Internal political tensions, in particular in case of large deals, are to be taken into serious considerations as the compliance with the local legislation and the political approval of the international joint venture is an the first factor for its foundation and survival. The importance of the political approval was experienced by Dow Chemical, an American corporation and one of the global leaders in the chemical industry, in its deal with the Petrochemical Industries Co, owned by the state of Kuwait. The parliamentary opposition to the deal became a major problem for Dow Chemical planning to use the cash proceedings for another investment ]. In 2013 an international arbitrage court awarded one of the largest settlements of USD 2,2 billion for a failed joint venture between Dow Chemical Co. and Petrochemical industries of Kuwait.
The restriction on the foreign ownership in wholesale and retail trade sector in India forced WalMart to seek a joint venture partner in India. An alliance formed in 2007 with Bharti Group, one of large Indian conglomerates, allowed the US retail giant to enter the cash-and-carry business in India, while waiting and lobbying for the legislation that would allow the foreign ownership of multibrand retail stores. After several years of the joint venture’s growth, the WalMart’s Indian subsidiary got into the attention of the Indian authorities as apparently 40% of cash-and-carry sales went to the retail subsidiary of Bharti. The US WalMart headquarters were also eager to make sure no rule imposed by the US Foreign Corrupt Practices Act was violated. The decision to abandon the joint venture was a costly one: WalMart’s estimated loss was of USD 151 million.
Lack of a shared vision and mismatching goals
Secondly, the international joint venture partners have to agree on their common vision and strategy for their joint business activities as the eventual disagreements on the fundamental principles of the joint venture’s business model may eventually lead to its termination.
An example is the joint venture between the Japanese online retailer Rakuten and Indonesian’s Media Nusantara Corp. (MNC) that lasted only two years. Rakuten was interested in growing on the Indonesian market by replicating the core principles of its business model, an online marketplace for merchants, to the joint venture’s Rakuten Belanja Online website. The company chose MNC as a partner being well aware of the importance of the advertising in all kinds of media during the launch phase. The reasons of the split have never been commented by either of companies but their subsequent moves on the market spoke for themselves. Rakuten Belanja Online continued in Indonesia with its B2B2C business model while MNC stipulated a joint venture agreement with South Korean TV home shopping company GS Home Shopping to create “MNC shop”, an online shop that became also one of the important TV home shopping businesses in the country leveraging on MNC’s strength in the media industry.

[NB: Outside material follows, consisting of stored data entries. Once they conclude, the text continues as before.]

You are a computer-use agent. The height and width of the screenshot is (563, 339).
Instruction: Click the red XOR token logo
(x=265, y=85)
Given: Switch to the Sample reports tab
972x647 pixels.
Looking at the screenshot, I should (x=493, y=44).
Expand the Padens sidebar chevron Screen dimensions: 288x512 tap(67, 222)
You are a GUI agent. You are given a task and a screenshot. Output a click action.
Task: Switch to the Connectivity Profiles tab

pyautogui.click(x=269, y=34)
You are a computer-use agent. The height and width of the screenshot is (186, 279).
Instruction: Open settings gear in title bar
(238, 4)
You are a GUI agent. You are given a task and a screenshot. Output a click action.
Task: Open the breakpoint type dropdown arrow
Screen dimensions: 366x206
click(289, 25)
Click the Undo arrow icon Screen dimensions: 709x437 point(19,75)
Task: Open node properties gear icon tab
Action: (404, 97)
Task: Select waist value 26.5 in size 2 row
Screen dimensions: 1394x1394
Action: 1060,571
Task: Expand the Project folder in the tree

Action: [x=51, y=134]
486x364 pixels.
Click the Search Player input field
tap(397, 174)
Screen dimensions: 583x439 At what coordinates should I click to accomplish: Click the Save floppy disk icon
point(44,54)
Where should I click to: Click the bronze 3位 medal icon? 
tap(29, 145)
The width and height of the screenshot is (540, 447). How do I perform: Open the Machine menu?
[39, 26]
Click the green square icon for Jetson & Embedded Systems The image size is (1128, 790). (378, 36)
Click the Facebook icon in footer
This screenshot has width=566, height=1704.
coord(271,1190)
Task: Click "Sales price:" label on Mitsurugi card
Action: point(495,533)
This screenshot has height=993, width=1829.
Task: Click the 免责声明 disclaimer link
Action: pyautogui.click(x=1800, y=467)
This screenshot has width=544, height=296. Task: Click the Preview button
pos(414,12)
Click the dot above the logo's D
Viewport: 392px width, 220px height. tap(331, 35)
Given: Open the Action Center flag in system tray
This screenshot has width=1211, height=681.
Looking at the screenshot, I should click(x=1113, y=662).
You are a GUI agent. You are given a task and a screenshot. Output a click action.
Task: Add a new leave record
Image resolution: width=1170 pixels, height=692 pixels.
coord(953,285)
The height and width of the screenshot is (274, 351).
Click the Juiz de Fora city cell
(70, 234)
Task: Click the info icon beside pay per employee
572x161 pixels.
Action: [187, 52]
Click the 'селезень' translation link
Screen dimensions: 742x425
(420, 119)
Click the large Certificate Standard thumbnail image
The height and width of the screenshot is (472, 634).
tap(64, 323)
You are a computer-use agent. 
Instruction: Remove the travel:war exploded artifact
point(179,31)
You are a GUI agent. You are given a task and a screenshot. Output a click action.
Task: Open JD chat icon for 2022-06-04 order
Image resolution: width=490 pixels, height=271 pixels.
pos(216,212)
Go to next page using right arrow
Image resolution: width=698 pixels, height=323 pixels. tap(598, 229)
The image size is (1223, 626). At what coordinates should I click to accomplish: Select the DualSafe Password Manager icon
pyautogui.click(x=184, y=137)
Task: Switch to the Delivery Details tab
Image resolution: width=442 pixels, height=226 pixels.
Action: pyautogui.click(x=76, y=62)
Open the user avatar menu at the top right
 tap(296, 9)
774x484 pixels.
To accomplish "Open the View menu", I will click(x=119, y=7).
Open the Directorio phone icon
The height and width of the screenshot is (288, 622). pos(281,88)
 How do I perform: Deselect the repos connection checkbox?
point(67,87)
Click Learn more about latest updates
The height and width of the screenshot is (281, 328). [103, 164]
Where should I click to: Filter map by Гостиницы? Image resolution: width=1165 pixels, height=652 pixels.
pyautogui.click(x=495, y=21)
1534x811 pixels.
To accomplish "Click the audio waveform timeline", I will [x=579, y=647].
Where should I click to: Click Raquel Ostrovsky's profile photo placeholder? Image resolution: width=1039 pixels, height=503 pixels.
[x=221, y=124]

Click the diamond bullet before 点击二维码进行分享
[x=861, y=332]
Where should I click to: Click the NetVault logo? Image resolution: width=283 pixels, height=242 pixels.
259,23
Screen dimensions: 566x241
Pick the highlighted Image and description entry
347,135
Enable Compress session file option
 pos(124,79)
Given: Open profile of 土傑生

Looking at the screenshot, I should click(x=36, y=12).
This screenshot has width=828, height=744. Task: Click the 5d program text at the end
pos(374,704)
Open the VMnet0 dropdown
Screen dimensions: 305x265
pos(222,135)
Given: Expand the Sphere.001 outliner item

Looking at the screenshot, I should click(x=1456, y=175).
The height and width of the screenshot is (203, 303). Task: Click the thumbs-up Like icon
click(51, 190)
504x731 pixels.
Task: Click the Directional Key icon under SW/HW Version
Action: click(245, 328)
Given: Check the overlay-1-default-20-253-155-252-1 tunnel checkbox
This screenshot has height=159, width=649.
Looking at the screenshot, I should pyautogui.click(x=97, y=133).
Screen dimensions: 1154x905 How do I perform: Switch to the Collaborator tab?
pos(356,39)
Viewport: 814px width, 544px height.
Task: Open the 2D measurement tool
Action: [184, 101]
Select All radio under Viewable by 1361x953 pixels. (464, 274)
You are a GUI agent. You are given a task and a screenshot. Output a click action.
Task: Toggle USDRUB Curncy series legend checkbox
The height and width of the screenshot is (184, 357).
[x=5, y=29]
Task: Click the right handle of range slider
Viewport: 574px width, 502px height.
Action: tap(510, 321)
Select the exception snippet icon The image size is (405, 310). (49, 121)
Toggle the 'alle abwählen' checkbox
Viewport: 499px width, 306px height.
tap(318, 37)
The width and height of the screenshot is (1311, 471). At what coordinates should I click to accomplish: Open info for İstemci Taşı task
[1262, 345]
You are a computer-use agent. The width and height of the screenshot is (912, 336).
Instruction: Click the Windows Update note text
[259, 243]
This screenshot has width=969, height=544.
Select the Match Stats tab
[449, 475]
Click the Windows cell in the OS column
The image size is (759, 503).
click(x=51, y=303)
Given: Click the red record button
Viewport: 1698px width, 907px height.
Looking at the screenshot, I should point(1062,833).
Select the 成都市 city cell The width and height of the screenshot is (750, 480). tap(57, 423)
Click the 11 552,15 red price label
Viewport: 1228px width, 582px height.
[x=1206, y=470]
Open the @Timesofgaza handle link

Another example is the strategic goals clash, one of the factors leading to the split between of Russian-British TNK-BP joint venture. British Petroleum (BP) entered Russia in 1997 via acquisition of a minority stake in Sidanco. In 2003 BP’s shares in Sidanco became one of BP’s contributions to the joint venture with a group of Russian businessmen represented by Alfa-Access-Renova group. TNK-BP’s performance was seen as positive but in 2008 the partners experienced their first serious disagreements. The differences about TNK-BP strategies were among a number of factors cited in the press as the reasons of the partners’ conflict. The Russian part of the joint venture was looking to expand its business on the international markets, attempts apparently blocked by BP. On the contrary, BP was more interested in the opportunities in Russia. In fact, in 2011 BP’s intended deal with the state-owned Rosneft to explore Arctic for oil was blocked by a court decision. The conflict worsened and in 2013 Rosneft completed the acquisition of the both parties’ shares via two separate agreements. The deal brought USD 16,6 mln in cash and 12.84% shares of Rosneft to BP.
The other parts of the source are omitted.